Map Remote lets you redirect traffic from one host to another entirely within HTTPeep. When a request matches a rule configured with Map Remote, HTTPeep rewrites the destination and forwards the request to the target host you specify. Your application's code, the URL in the browser, and any logs all continue to show the original URL — only the actual TCP connection goes to a different server.
How it works
HTTPeep intercepts the matched request, replaces the host (and optionally the scheme and port) with your configured target, forwards the request, and returns the response to your application as normal. From the perspective of your code, nothing has changed. From the perspective of your network, the request went to a completely different machine.
This differs from editing /etc/hosts in two important ways: it applies only to traffic that flows through HTTPeep, and you can switch or disable it instantly without any system-level changes.
Use cases
Point production traffic at your local service
Redirect api.example.com to localhost:3000 to test your local backend against production frontend code, without deploying anything.
Switch between environments
Redirect your app's production API calls to a staging or QA environment. Toggle the rule on and off without touching your configuration files.

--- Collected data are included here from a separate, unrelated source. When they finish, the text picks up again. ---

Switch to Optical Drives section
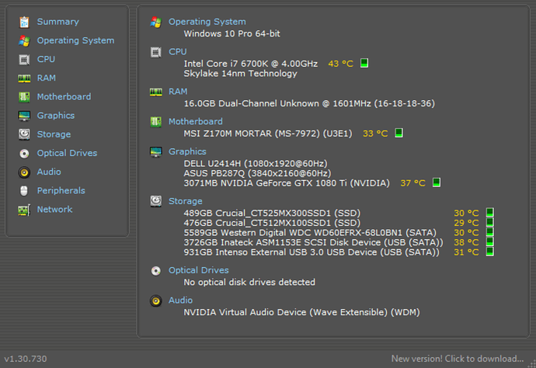Viewport: 536px width, 368px height. [x=67, y=153]
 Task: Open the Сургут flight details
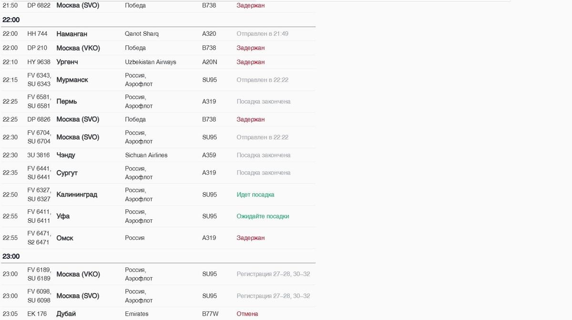point(67,173)
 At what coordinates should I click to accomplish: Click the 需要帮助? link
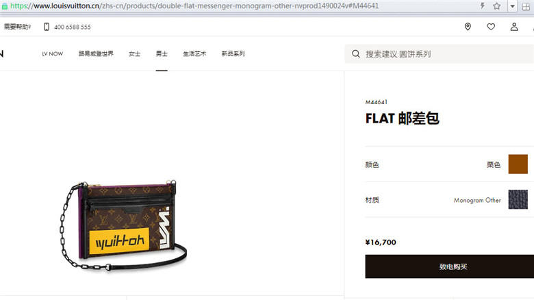point(17,27)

Route around a broken service
Temporarily redirect traffic away from a service that is down to a fallback or mirror, without a code deploy.
Canary and A/B testing
Route a specific subset of traffic (matched by path or header) to a different backend to compare behavior between versions.
Configuring Map Remote
In the Rules panel, click New Rule or open an existing rule.

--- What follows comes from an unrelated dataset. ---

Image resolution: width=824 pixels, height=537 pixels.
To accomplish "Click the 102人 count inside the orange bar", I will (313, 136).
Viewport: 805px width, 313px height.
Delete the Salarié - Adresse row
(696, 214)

Configure the domain and any path, header, or query conditions to select the traffic you want to redirect.
In the Resolve section, select Map Remote.

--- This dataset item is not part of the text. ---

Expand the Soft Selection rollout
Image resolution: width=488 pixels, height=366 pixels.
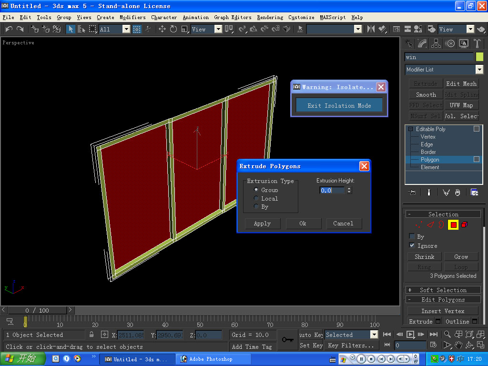coord(443,290)
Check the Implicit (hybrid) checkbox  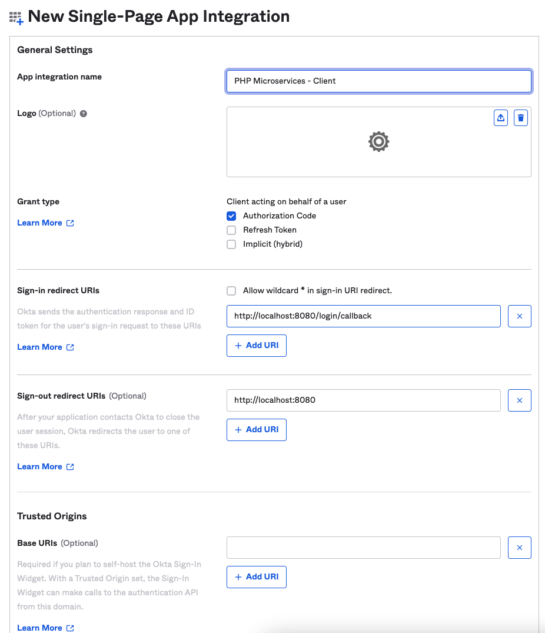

Specify the target host, port, and protocol. For example: http://localhost:3000 or https://staging.api.example.com.
Save the rule. The next matching request is forwarded to the new target.
- id: rule_map_remote_01
description: "Redirect production API to local service"
enabled: true
builtin: false
stopAfterMatched: true
match:
domains:
- type: exact
value: api.example.com
originProtocol: https
requestActions: []
resolve:
type: map_remote
target: http://localhost:3000
responseActions: []To redirect to a staging environment:
resolve:
type: map_remote
target: https://staging.api.example.comSwitching targets quickly
Because rules are stored as YAML files, switching between targets is as simple as editing the target field and saving. You can also:
- Toggle the rule on and off using the enable/disable toggle in the Rules panel, without removing the configuration
- Duplicate the rule with different targets and enable only the one you need at a given time
- Use
stopAfterMatched: trueso only the first matching rule applies, allowing you to stack environment-specific rules and control priority
Keep one rule per environment (dev, staging, prod) and toggle between them as needed. This is faster and less error-prone than editing the target value each time.
Combining with request actions
Map Remote works well alongside request actions. For example, you can add an Authorization header before forwarding to a staging server that requires authentication, or strip a header that would cause issues with the target:
requestActions:
- type: rewrite_header
id: action_add_auth
enabled: true
header: Authorization
value: "Bearer staging-token-abc123"
resolve:
type: map_remote
target: https://staging.api.example.comMap Remote does not change the URL that your application or browser sees. If the target server returns a redirect (3xx), your client follows the redirect to the new URL as normal, which may take it outside HTTPeep's proxied traffic.